Last reviewed: November 11, 2011 ~3 min read

Beta Golf

The Beta Group faced an interesting challenge regarding their "proprietary HXL golf club technology" (Katz, L. Sahlman, W. & Roberts, M. December 14, 2005). At issue was the decision to pursue the advancement of HXL along one of four avenues of "commercialization of the technology" (Katz, L. et al., 2005): licensing the technology, supplying the product, acquisition of an existing golf company, or starting a new golf venture. With "only minimal financial resources" (Katz, L. et al., 2005) deployed on HXL to that point, the founder of Beta, Bob Zider and his partners were casting a decision which would put substantially more Beta capital and resources at risk, and which violated the "single most basic tenet of business- know something about the industry; we don't know a damn thing about golf" (Katz, L. et al., 2005).

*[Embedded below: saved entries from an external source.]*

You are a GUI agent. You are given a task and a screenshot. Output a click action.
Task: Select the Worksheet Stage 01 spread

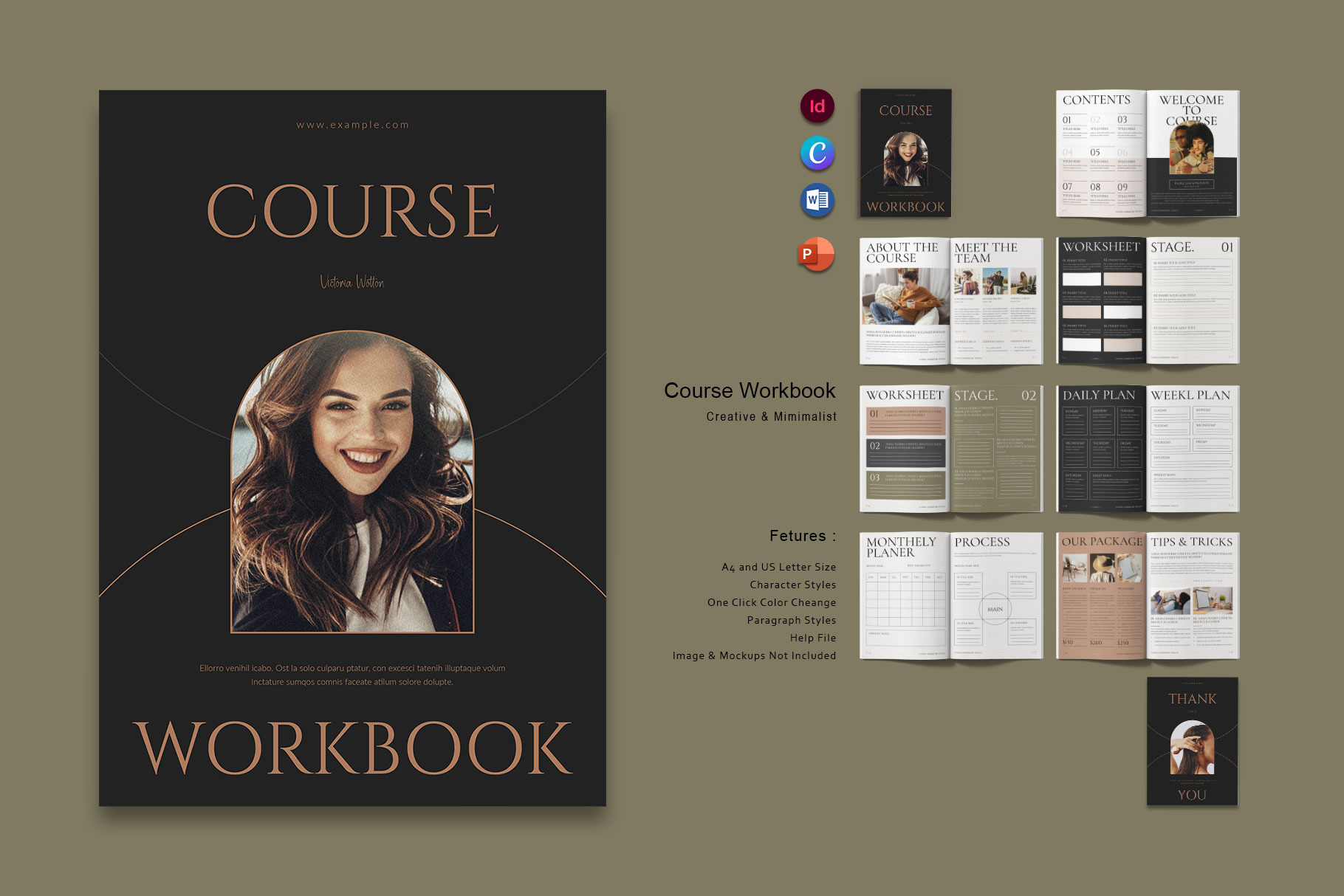coord(1147,301)
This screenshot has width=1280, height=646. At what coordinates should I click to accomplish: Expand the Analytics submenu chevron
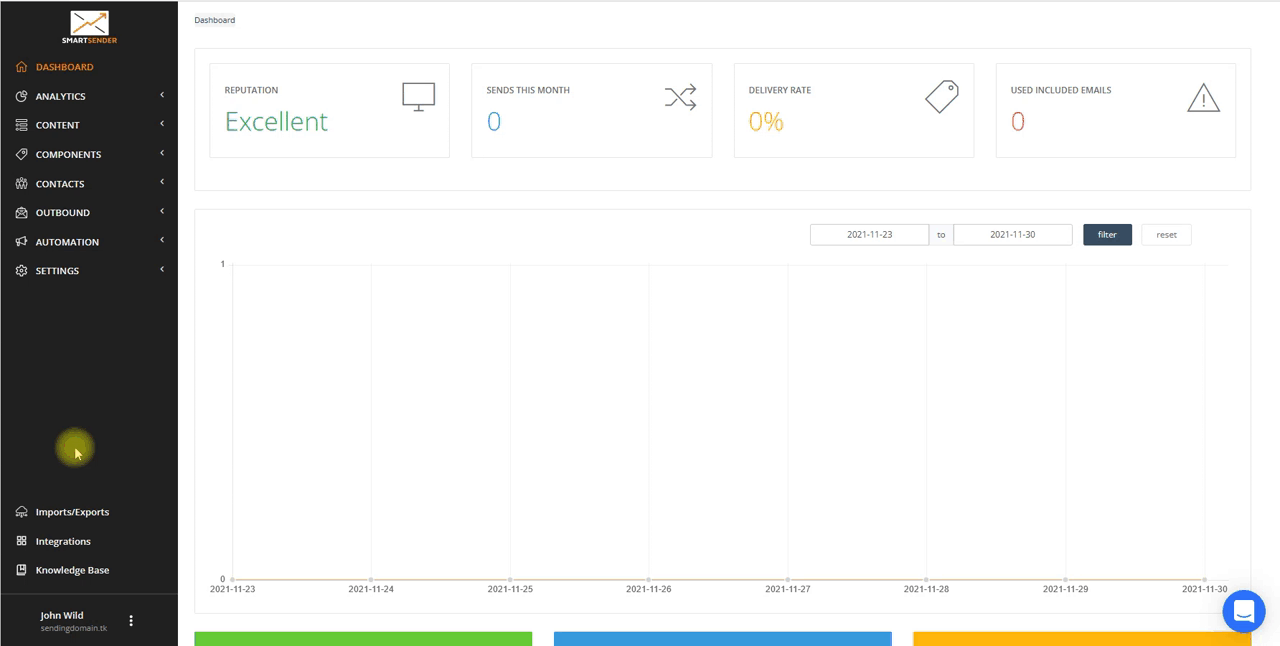[x=162, y=96]
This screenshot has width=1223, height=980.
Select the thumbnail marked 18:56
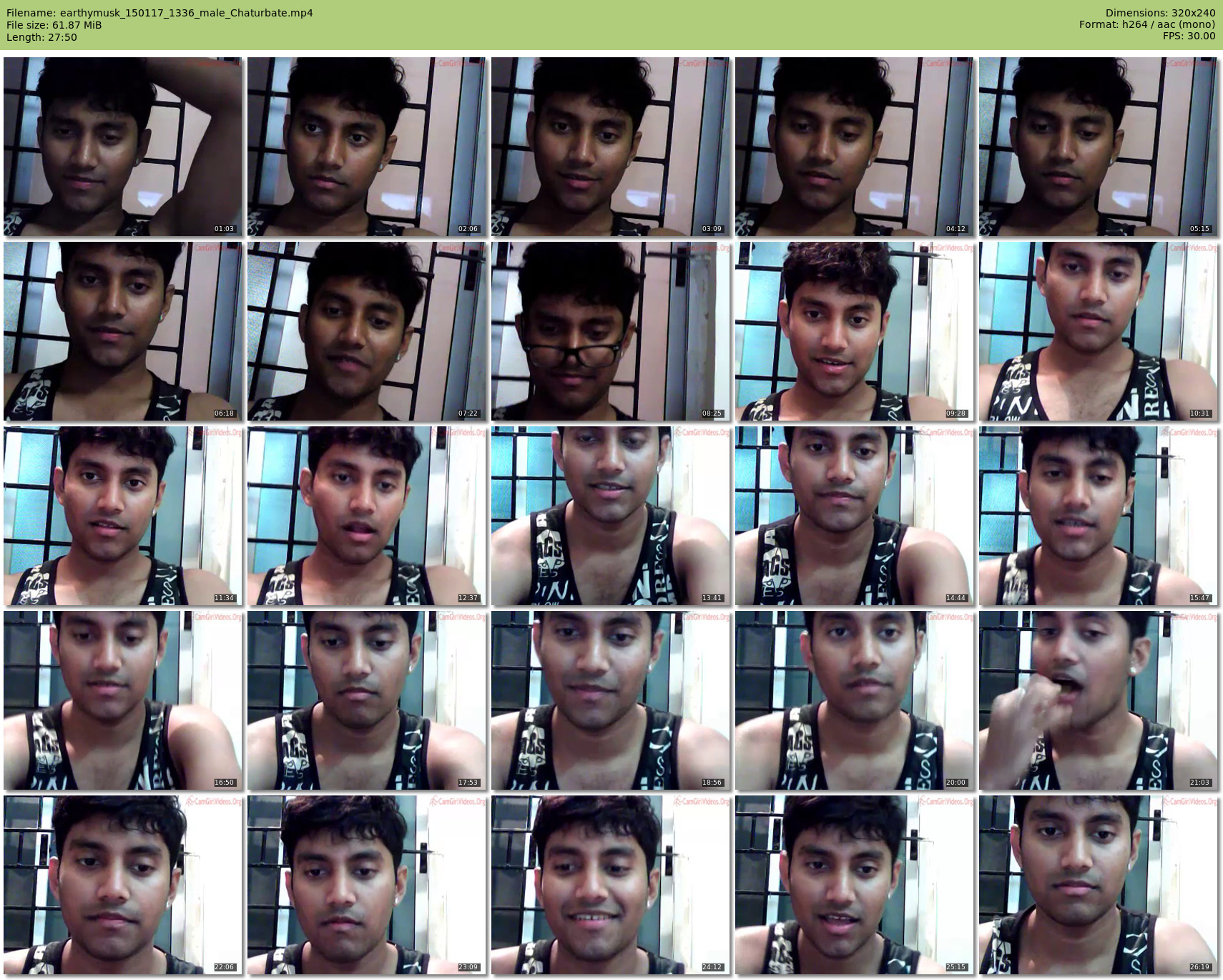pyautogui.click(x=611, y=700)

Which Business Model to Choose

"The business model is an architecture for converting innovation to economic value for a business" (Quick MBA.com. N.D.). Beta group's decision on the correct model of "commercialization of the technology" (Katz, L. et al., 2005) would be made in the context of the firm's existing business engineering structure; "a systematic approach to innovation with the development of a concept and business strategy through rigorous analysis" (Katz, L. et al., 2005).

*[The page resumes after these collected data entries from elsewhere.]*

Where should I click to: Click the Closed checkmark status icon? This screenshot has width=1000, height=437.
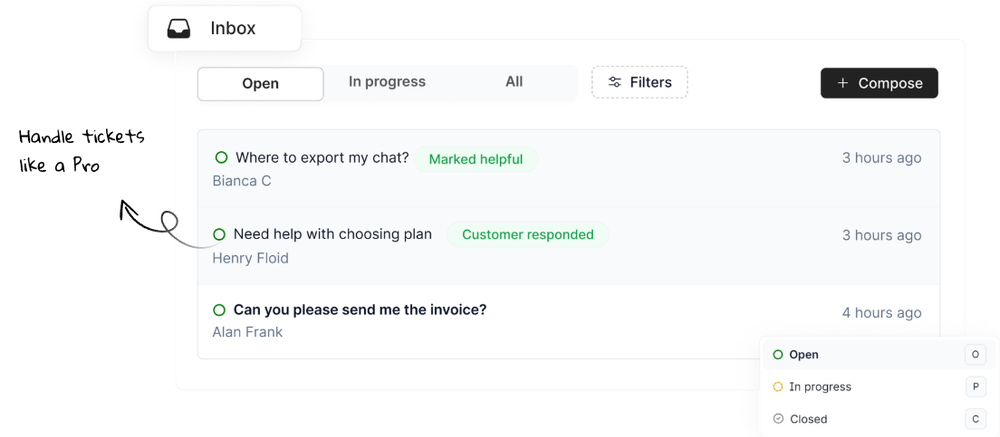coord(778,419)
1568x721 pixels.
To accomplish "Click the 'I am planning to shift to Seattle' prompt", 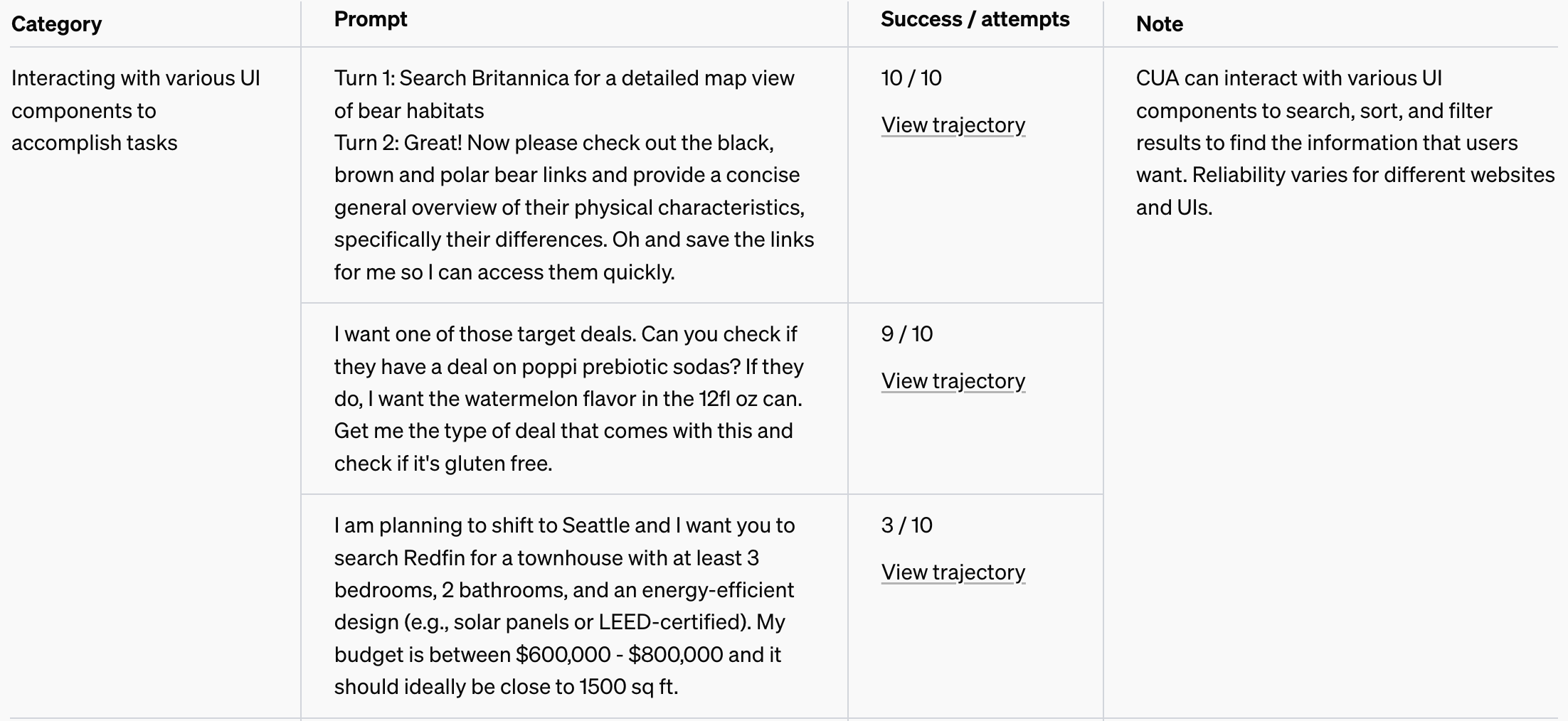I will [x=563, y=525].
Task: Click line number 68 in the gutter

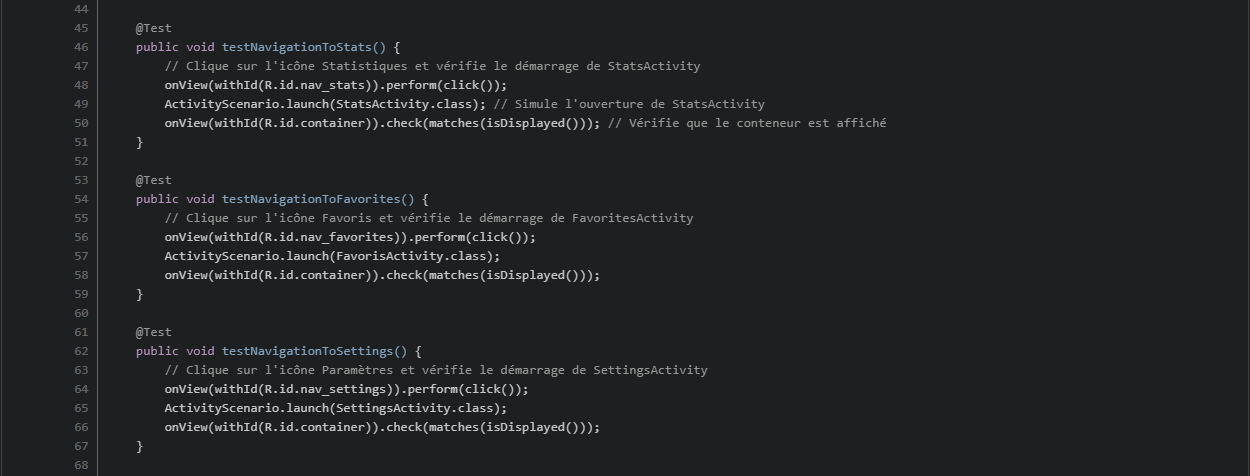Action: [x=81, y=465]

Beta Group's choice is really one of eliminating options and proceeding with the remaining viable alternative, not a selection of the best choice from four exceptional opportunities. The logical starting point for this process is the acknowledgement of the partners that they have no knowledge of golf or the industry. Further, Zider contends "we hate businesses like golf. Investing in sporting goods goes against every principle we have at Beta" (Katz, L. et al., 2005). With that perspicacity there is no logic in the acquisition or start-up models.

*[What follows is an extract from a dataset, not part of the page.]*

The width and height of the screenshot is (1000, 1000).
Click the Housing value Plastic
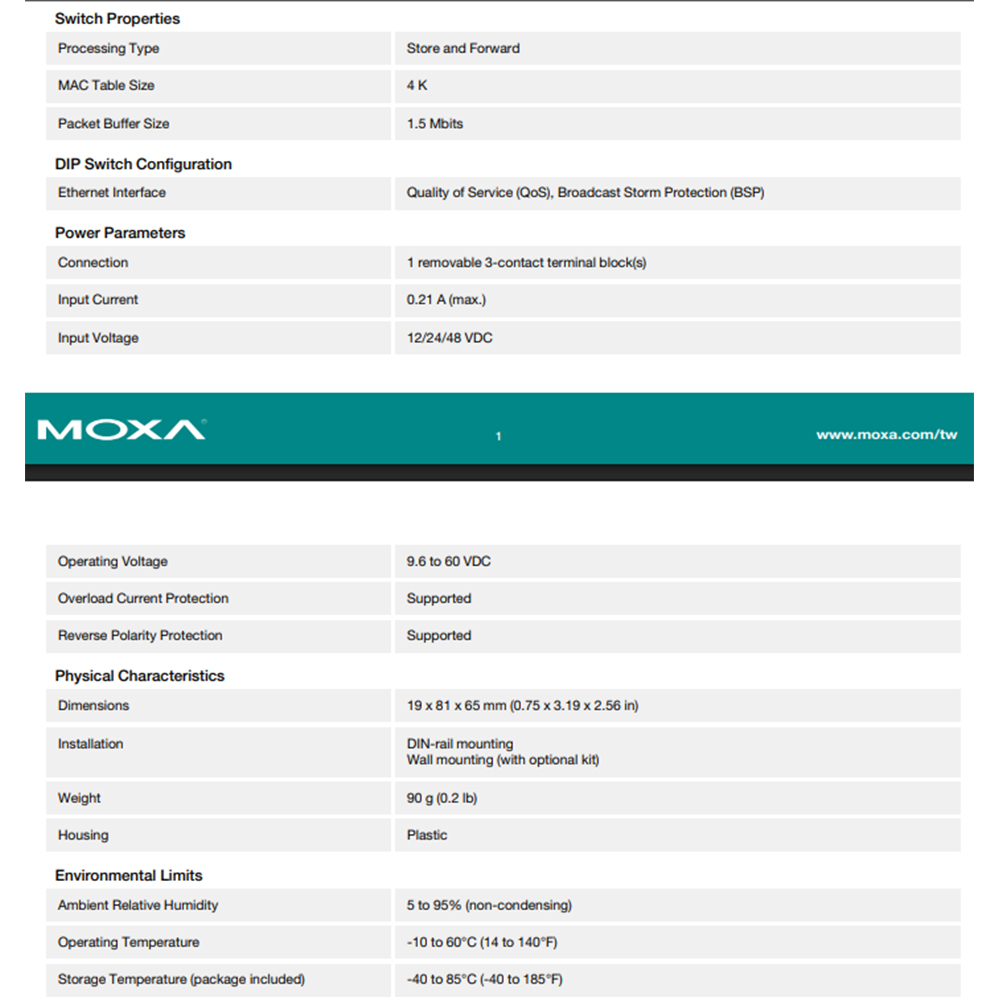pos(427,835)
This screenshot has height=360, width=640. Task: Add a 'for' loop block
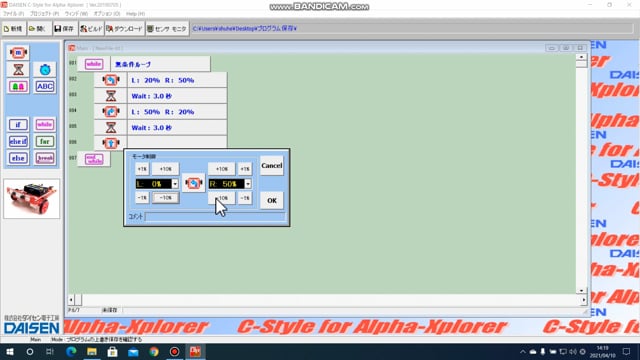(x=44, y=141)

The start-up is a disaster for a boutique firm which has an "investment process that develops ideas and concepts" (Katz, L. et al., 2005). Beta would play a huge role in the marketing, distribution, and branding of this new firm, and even with "the recruitment of a management team with significant experience in the golf industry" (Katz, L. et al., 2005) the risk of misdirection and misallocation of capital are too great. Additionally, the competition in the industry would prove troublesome to advance a fledgling company, despite the models of Callaway and Odyssey. The acquisition also has a similar problem, notably that Beta would be entering the industry as a competitor to existing club companies, and would have responsibility to "try to revitalize the brand by introducing a new product line which incorporated Beta's HXL technology" (Katz, L. et al., 2005). This option presents too much financial commitment, some 60 million dollars over three years to "revitalize a former leading golf brand" (Katz, L. et al., 2005).